About halfway down the two-lane highway toward Wayne, we hit a wall of snow and sleet. Suddenly, we were fishtailing back and forth across black ice, narrowly avoiding ditches on either side of the road. Finally, my companion got his four-wheel drive switched on and we settled into our own lane—just as a huge semi roared past in the lane we’d just slid out of seconds earlier.

That was for openers. It snowed, and it snowed, and it snowed. By the time we got to my motel—a Super 8—you couldn’t tell where the sky ended and the earth began, in any direction. It never stopped snowing, the whole time I was in town. School went on, though, and the principal maneuvered his car over snow-packed roads each day to pick me up and deliver me door to door. But with delayed starting times and early dismissals, my classroom visits were reduced to a quick “Here’s the author. We have time for a couple of questions. Bye.”

The teachers’ conference was canceled. And all those books? Never saw a one of them. Apparently, they never made it out of my hostess’s garage. She hadn’t sold a single one, let alone 300. She’d simply forgotten—twice—that she’d already ordered books, so she kept on ordering them.

During my stay, I was taken to the same little restaurant for an early dinner and then left at the Super 8 until the next morning. When I finally couldn’t stand my room anymore—or gazing out at the unrelenting whiteness all around me—I wandered down to the tiny lobby. There, I found a single tourist brochure, announcing the annual Chicken Cluck-off. In July. Missed it!

About halfway back to the airport in Omaha, the snow suddenly stopped, and all turned bright and clear again for my flight home, leaving me to believe that the blizzard never touched any other part of the state—only Wayne.

But let me end on a more cheerful note—concerning Warrensburg, again. That’s where a little boy taught me an important lesson about how much children appreciate honesty. As you know, David, Children’s Literature Festival participants visit one author after another throughout the day. In one of my groups at my very first Festival was a skinny boy in a faded T-shirt who waved his hand madly as soon as I asked for questions.

"How old are you?" he wanted to know.

There was some tittering around the room and a few dirty looks from teachers, but we both did our best to ignore that. "Thirty-eight," I replied, which was true at the time. "How old are you?"

"Ten," he said.

"A good age," I told him. "Mine is, too."

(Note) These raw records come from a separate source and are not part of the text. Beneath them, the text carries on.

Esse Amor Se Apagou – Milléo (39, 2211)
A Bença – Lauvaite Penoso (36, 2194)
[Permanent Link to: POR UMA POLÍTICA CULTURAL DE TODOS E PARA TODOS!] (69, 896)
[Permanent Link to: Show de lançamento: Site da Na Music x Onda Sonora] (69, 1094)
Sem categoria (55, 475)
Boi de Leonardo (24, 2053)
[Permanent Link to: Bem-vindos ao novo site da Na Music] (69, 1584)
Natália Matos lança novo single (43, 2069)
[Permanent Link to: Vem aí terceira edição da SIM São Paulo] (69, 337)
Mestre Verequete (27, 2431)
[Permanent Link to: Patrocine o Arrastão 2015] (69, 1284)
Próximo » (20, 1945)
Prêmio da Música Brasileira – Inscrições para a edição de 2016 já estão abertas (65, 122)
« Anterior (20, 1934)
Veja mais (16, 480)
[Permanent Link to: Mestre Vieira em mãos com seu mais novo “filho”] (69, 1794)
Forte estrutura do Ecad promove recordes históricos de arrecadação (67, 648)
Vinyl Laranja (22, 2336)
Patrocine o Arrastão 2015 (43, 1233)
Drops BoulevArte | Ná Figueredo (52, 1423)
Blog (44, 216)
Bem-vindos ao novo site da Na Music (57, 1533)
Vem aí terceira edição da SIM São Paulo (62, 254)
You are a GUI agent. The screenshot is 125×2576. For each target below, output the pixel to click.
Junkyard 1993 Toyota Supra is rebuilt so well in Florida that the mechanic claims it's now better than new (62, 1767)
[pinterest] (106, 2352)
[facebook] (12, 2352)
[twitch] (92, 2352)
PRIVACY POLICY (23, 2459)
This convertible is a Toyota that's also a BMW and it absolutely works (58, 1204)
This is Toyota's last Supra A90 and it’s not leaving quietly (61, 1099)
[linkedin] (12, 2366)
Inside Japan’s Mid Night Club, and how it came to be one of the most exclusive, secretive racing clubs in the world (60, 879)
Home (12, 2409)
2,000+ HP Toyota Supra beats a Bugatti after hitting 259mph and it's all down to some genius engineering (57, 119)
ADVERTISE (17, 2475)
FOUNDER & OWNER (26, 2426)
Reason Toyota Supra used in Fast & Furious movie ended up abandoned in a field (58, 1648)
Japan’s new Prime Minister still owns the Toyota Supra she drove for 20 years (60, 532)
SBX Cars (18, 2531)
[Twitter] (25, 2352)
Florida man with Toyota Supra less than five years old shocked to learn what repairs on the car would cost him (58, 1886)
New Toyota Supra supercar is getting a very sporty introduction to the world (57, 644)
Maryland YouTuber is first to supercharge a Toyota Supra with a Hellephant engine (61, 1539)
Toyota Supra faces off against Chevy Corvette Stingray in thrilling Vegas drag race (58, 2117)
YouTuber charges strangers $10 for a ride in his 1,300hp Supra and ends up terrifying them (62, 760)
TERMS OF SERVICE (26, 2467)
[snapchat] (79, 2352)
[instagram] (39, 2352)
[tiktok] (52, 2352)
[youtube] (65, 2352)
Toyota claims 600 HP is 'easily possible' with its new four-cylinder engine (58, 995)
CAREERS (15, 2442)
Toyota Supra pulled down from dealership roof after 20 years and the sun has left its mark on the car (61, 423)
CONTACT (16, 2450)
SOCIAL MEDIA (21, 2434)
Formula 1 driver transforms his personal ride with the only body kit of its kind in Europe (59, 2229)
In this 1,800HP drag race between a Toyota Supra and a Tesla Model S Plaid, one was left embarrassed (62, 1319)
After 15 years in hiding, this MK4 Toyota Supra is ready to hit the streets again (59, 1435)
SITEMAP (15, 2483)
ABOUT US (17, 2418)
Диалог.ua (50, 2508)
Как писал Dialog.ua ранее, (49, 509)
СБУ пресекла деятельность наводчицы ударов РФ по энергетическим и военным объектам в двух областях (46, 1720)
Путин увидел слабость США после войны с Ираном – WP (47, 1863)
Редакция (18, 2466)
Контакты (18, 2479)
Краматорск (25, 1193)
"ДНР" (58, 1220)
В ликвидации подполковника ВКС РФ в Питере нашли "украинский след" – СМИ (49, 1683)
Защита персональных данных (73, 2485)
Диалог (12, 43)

He seemed satisfied, and I went on to answer a wide variety of questions from the rest of the group. Toward the end of the session, the same boy's hand shot into the air again. "Do I dare call on him a second time?" I wondered. "Oh, what the heck." I did.

"You're very good at this," he announced. "The other lady only got one question."

We can only guess what that question might have been—and who asked it.

As for those book signings, David, a bookstore owner once told me the national average for books sold during a signing is two. That’s right, two. So any time I sell three, I announce that I’m above average and rejoice! And those events where no one shows up? Have you ever thought about attending something, decided against it, and then imagined everyone who DID go really enjoyed themselves? That’s the way I’ve come to look at it. The PR goes out announcing the event, always a good thing. Everyone who doesn’t show up thinks everybody else DID show up and had a terrific time. It’s a “virtual success.” Not so bad.

Life on the road is very educational, don’t you think? And not just for the kids we go out to visit with—in rain, snow, sleet, but so far, not dark of night.